The Apple Watch is arguably the most successful consumer health product of all time, allowing users to track a wide range of biometric data while shipping over 33m units in 2020 alone.
That’s why when the Wall Street Journal recently reported that Apple is planning to include an on-wrist blood pressure monitor in an upcoming version of the watch, both consumers and healthcare providers took notice.
- How It Works – Citing internal company documents, the WSJ revealed that Apple’s tool tracks blood pressure changes using pulse arrival times, which measure how long it takes for blood to reach the wrist after a heart beat.

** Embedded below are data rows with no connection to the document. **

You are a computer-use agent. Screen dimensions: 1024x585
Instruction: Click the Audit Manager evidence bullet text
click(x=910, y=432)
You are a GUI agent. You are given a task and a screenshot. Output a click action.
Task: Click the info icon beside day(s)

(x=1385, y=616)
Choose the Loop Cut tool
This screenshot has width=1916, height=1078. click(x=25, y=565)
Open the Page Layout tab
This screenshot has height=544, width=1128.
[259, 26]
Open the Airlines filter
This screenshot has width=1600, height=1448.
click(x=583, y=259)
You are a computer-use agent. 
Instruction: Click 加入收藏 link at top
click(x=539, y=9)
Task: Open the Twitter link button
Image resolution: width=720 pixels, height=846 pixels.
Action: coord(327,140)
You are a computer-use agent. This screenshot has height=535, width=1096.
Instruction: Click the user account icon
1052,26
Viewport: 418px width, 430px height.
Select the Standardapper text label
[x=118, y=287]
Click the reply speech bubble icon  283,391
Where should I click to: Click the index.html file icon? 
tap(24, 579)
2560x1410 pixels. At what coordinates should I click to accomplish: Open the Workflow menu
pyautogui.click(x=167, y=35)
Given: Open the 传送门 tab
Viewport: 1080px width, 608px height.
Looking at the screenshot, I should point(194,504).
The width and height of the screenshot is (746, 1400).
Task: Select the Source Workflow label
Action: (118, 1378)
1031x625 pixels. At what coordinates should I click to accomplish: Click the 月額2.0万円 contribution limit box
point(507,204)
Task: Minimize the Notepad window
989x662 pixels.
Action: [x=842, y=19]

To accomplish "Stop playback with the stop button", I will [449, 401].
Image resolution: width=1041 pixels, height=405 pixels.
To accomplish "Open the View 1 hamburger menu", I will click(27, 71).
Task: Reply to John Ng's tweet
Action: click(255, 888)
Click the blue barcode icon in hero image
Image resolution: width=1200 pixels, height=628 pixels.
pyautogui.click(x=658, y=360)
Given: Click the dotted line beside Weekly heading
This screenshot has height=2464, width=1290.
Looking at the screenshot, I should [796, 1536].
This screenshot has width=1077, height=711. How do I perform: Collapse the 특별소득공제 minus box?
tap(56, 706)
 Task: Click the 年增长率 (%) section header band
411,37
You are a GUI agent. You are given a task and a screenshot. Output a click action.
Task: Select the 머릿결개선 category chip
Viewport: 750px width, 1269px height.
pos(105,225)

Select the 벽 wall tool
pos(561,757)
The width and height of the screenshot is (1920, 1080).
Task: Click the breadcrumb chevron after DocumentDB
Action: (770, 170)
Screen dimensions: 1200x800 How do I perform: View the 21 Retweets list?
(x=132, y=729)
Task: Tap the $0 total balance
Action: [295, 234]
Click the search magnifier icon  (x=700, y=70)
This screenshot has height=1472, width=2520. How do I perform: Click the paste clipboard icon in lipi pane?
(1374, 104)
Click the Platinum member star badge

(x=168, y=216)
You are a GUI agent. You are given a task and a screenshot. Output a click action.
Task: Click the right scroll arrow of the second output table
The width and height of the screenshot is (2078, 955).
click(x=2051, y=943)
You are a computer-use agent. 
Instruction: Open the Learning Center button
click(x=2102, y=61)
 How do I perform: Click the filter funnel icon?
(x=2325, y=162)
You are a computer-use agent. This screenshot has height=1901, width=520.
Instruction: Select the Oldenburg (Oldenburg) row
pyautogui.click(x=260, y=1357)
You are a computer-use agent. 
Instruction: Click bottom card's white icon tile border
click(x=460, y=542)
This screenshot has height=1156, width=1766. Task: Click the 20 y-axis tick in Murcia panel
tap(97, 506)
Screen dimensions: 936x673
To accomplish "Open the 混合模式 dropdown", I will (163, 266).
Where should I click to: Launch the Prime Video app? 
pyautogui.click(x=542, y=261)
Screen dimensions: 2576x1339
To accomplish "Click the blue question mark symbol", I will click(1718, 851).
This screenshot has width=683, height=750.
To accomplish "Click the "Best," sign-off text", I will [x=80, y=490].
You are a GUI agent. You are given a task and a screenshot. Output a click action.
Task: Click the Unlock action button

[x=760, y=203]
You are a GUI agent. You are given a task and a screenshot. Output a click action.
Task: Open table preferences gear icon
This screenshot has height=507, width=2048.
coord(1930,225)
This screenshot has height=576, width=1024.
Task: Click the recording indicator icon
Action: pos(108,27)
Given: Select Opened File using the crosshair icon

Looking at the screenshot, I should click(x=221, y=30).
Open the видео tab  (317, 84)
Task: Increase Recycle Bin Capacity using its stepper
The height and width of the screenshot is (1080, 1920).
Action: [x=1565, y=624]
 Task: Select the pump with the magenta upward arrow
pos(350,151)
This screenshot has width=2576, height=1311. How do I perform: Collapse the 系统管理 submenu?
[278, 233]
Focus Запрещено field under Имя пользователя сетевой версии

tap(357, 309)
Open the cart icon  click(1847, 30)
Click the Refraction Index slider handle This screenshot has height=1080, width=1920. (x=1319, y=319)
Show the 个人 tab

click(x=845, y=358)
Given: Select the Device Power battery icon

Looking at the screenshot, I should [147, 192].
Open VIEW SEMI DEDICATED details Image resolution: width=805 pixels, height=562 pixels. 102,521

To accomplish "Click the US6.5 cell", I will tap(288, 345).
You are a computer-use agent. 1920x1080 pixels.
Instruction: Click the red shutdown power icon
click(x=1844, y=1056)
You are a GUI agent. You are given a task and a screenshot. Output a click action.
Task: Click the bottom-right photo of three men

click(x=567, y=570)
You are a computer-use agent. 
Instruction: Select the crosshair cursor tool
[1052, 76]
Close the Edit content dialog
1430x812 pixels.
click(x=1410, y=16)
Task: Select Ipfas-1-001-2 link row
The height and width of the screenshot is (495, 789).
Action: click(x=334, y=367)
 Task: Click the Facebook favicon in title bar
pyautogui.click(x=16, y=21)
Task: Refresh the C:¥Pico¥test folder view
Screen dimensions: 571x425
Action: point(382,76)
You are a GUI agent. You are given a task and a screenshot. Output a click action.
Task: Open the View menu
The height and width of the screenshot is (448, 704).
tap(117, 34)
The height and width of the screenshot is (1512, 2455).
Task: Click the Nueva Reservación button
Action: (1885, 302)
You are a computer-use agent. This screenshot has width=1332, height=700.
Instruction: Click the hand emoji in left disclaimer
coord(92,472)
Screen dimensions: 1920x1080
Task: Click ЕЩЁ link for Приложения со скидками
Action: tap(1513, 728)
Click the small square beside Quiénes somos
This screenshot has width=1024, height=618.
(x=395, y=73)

- Limitations – This approach would show users how their blood pressure is trending (picture your wrist vibrating to tell you that your blood pressure is spiking during an argument), but would not provide a baseline measure of systolic and diastolic blood pressure.
- Competition – Samsung is taking a different approach with the Galaxy Watch, which is already equipped with an optical sensor that can detect changes in blood pressure but requires a traditional cuff to calibrate and lacks FDA approval.
- Launch Date – Although the Apple Watch Series 7 is set to debut later this month, blood pressure tracking isn’t expected before 2022, due in part to the engineering challenge of making the feature compact enough to fit in an already-crowded watch.
The Takeaway
Rumors of new Apple Watch features circulate every year before the product’s refresh, but the latest leaks provide more insight than most into Apple’s strategy for measuring blood pressure.
Pulse arrival time tracking highlights the Apple Watch’s potential and limitations in healthcare, but with hypertension afflicting ~100m Americans, the feature has the chance to make a significant impact in the lives of patients.